### [Aim]
Gather every line of the entries that contains the string "what" and copy each of those lines in full. Matches must have the same case.
━━ Dataset extract
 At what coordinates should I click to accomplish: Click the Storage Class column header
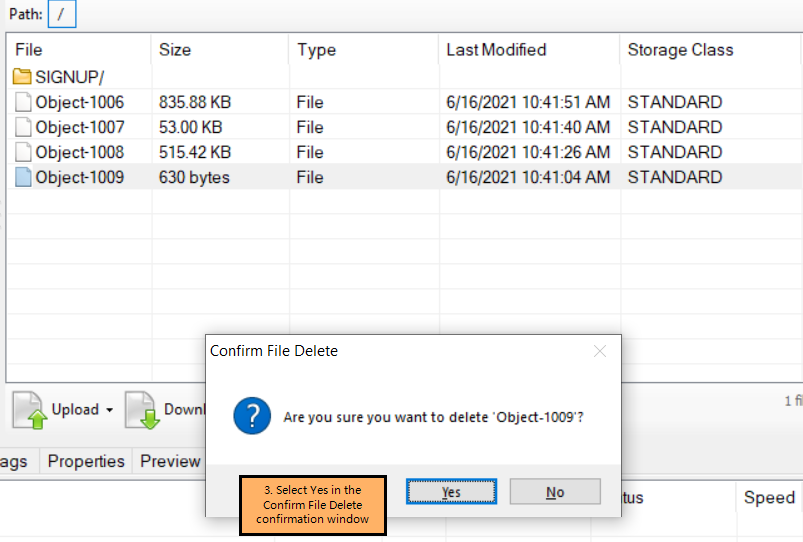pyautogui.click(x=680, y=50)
━━━━
━━ Dataset extract
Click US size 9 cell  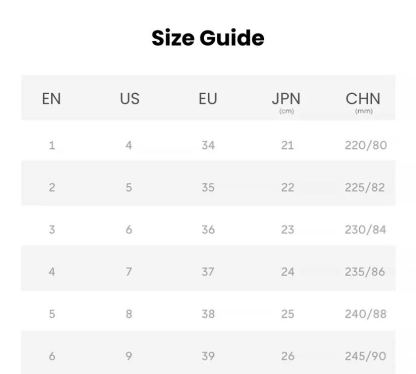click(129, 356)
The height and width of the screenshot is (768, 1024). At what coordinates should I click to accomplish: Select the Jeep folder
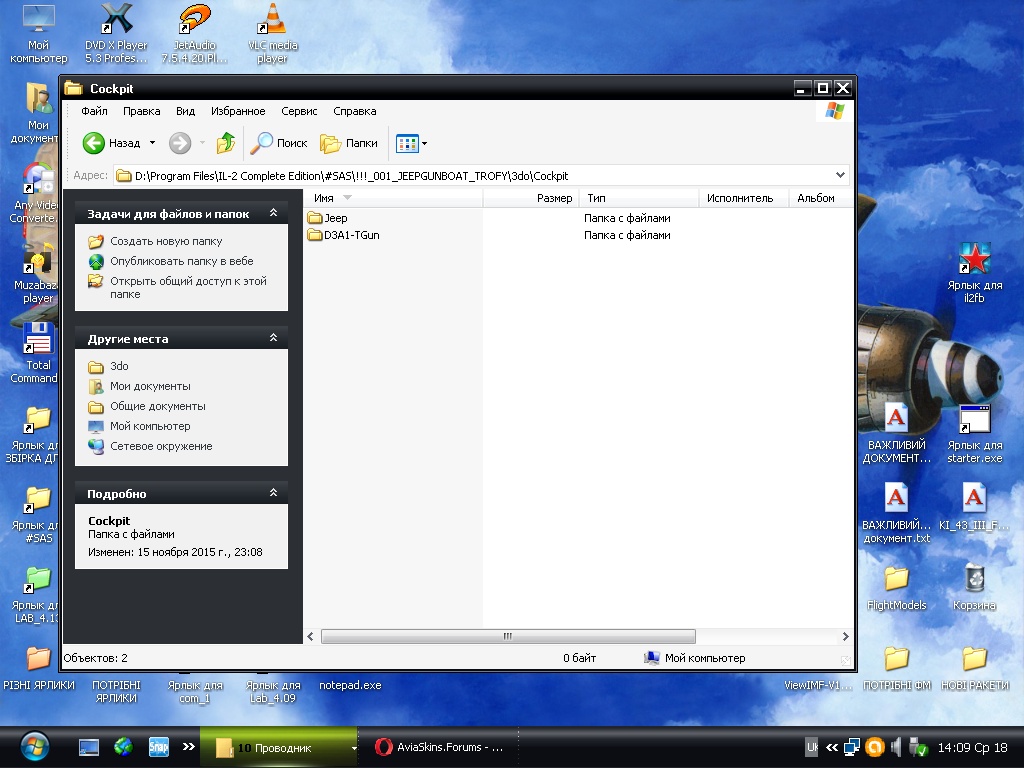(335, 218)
━━━━
### [The reply]
 At what coordinates should I click to accomplish: Click the Storage Class column header
The height and width of the screenshot is (768, 1024). At what coordinates should I click to accomplish: Select the Jeep folder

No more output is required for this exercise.